在进行LSCs体外培养时，需要有安全、可靠的载体。载体的选择及优化是LSCs移植的一大研究热点。

4.1目前的培养载体分类(1)生物材料：羊膜、胶原、胎鼠3T3细胞、脱细胞角膜基质、丝素蛋白等；(2)人工合成材料：纤维蛋白凝胶、聚乳酸羧基乙酸、改良的聚二甲基硅氧烷等；(3)复合材料：胶原硫酸软骨素共混膜、聚乙烯醇-胶原、胶原结合羊膜等。

4.2新培养载体(1)新生物材料：1)人脐带衬里细胞：胎鼠3T3细胞为一常用生物载体，但鼠缘性饲养细胞，可产生乙醇甘露糖胺丙酮酸(Neu5Gc)，这些细胞用于人体后，会激发人的免疫排斥反应，杀死外源性细胞[11]。Leonard等[12]在PTTe-1培养基中培养人脐带衬里细胞(human umbilical cord lining cells, CLEC-muc)，并用丝裂霉素C处理后，作为新的角膜缘干细胞培养载体。同一培养系统中,发现CLEC-muc作为载体所培养的角膜缘干细胞，同胎鼠3T3细胞作为载体培养的干细胞比较，同样表达了ABCG2等LSC相关标志物。他们认为人类的CLEC-muc可能成为胎鼠3T3细胞的合适替代品。2)非桑蚕丝：非桑蚕丝具有可控降解性和生物相容性。其转变为生物材料的研究时间虽短，但其承载能力和拉伸强度，已可用于骨、软骨、脂肪和其他组织的再生[13]。考虑到非桑蚕丝的这些优点，Hazra等[14]进行了对非桑蚕丝膜作为角膜缘干细胞体外培养载体的研究，发现这一支架不仅易于处理，且大鼠角膜上皮细胞等能在这一载体上发芽、迁移、附着、生长成片，并表达了细胞角蛋白K3、波形蛋白等LSCs相关标志物。这表示非桑蚕丝能支持LSCs的增长，成为新的LSCs培养载体。
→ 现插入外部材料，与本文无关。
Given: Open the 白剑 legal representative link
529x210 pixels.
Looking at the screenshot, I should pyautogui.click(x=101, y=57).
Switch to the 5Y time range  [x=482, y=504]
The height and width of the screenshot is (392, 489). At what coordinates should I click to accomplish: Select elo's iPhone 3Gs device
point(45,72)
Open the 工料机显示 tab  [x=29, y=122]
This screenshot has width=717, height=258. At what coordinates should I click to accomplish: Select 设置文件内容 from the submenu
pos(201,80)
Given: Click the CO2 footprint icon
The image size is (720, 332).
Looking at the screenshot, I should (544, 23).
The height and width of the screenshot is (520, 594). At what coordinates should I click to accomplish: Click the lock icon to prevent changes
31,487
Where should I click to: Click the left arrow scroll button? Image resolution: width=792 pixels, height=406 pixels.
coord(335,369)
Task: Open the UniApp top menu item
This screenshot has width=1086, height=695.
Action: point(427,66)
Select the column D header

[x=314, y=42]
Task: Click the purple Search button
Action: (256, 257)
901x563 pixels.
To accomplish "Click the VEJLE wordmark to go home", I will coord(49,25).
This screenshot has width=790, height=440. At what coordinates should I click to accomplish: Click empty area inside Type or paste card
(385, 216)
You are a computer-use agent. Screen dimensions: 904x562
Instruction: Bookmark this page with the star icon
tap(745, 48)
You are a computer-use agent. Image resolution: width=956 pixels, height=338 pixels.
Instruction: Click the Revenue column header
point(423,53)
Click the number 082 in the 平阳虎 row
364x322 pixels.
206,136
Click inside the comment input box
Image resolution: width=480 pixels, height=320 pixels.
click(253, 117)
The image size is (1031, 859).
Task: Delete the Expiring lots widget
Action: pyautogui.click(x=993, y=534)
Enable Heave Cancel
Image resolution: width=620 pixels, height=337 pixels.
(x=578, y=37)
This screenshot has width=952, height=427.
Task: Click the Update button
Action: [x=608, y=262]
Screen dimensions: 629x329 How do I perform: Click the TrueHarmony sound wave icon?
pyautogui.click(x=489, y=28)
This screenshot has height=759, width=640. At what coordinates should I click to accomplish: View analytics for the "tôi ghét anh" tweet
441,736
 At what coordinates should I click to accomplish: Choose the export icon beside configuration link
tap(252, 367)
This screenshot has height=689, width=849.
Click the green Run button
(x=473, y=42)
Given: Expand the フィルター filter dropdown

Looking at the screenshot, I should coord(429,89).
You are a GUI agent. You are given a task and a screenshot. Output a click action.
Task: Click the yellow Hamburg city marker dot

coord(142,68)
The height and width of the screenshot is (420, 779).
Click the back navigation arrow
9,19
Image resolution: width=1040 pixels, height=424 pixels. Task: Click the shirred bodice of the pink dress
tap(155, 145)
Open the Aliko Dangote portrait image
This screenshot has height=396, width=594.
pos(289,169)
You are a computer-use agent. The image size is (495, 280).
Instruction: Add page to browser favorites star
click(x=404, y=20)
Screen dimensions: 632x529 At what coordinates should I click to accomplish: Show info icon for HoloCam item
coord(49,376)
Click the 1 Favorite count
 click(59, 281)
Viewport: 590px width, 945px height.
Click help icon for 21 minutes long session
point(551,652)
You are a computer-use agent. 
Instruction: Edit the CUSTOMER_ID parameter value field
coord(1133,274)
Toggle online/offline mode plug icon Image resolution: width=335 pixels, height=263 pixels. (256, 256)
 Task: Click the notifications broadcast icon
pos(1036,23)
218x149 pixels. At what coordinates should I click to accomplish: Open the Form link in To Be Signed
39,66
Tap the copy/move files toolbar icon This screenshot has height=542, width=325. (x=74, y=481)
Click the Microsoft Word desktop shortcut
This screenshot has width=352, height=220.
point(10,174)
3)鱼鳞胶原：Krishnan等[15]对鱼鳞胶原进行了研究，以其为载体培养角膜缘干细胞，与羊膜载体进行比较。观察后发现，鱼鳞胶原透明度好，作为支架较羊膜物理强度更佳、上皮细胞增长率更高。同时，鱼鳞胶原作为支架所培养的干细胞P63、ABCG2阳性。该研究认为鱼鳞胶原有望成为新的干细胞培养支架。(2)新人工合成材料：纳米纤维：Biazar等[16]将LSCs分别种植并培养于羊膜及纳米纤维垫上，在培养第1、3、15d进行观察、比较。发现纳米纤维的生物相容性良好，所培养出的干细胞ABCG2、P63、细胞角蛋白K2、细胞角蛋白K13阳性，与羊膜上培养的LSCs相比，细胞表达谱无变化。所以他们认为，纳米纤维可以成为羊膜的良好替代品。(3)新复合材料：丝素蛋白/壳聚糖支架：丝素蛋白由蚕所吐丝获得，具有良好的韧性。壳聚糖则与人体内的黏多糖生物性质相似，具有良好的生物相容性。两者在既往研究中可分别作为LSCs的培养支架。由于两者各有优点，后有研究提出，将两者以一定比列混合，构成新的复合材料，是更为理想的支架[17]。Kim等[18]的研究中，将丝素蛋白/壳聚糖支架中壳聚糖的质量调整为5%，认为在此比例时，支架具有良好的透明度。Fedotov等[19]则能将丝素蛋白及壳聚糖通过3D打印技术以任意的比例进行制备。由此可见，丝素蛋白/壳聚糖支架的未来可期。

5展望

1997年，Pellegrini等[20]从2例单眼严重碱烧伤患者的健眼角膜缘取材，体外培养后，移植到这2例患者的患眼上，重建其眼表。移植物在随后2a的随访中表现稳定。这是再生医学在眼科领域应用的第一批例子之一。2004年角膜缘干细胞移植在意大利成为患者的常规治疗，并由国家卫生系统报销。2008年在印度被接受。而在美国，由于监管要求停止此项治疗[21]。2015年，Holocar药物成为欧盟批准的首个干细胞高级疗法[22]。由此可见，通过体外培养角膜缘干细胞进行移植，从而重建眼表，是很有实现商品化发展前景的，这将造福于更多的患者。但从各个国家对这一技术的态度中我们也能看出，在初次证明原理之后，我们还需要很长的时间来研究，如何控制稳定再生的机制、是否有充足的细胞来源、完善培养的流程等，并在制造过程中实现高重复性。同时，我们也面对着如何选择患者，如何处理复杂眼表情况，如何减少异体移植排斥等问题。随着科技的进步，学者们研究的更为深入，角膜缘干细胞移植术的使用会越来越规范，应用越来越广阔。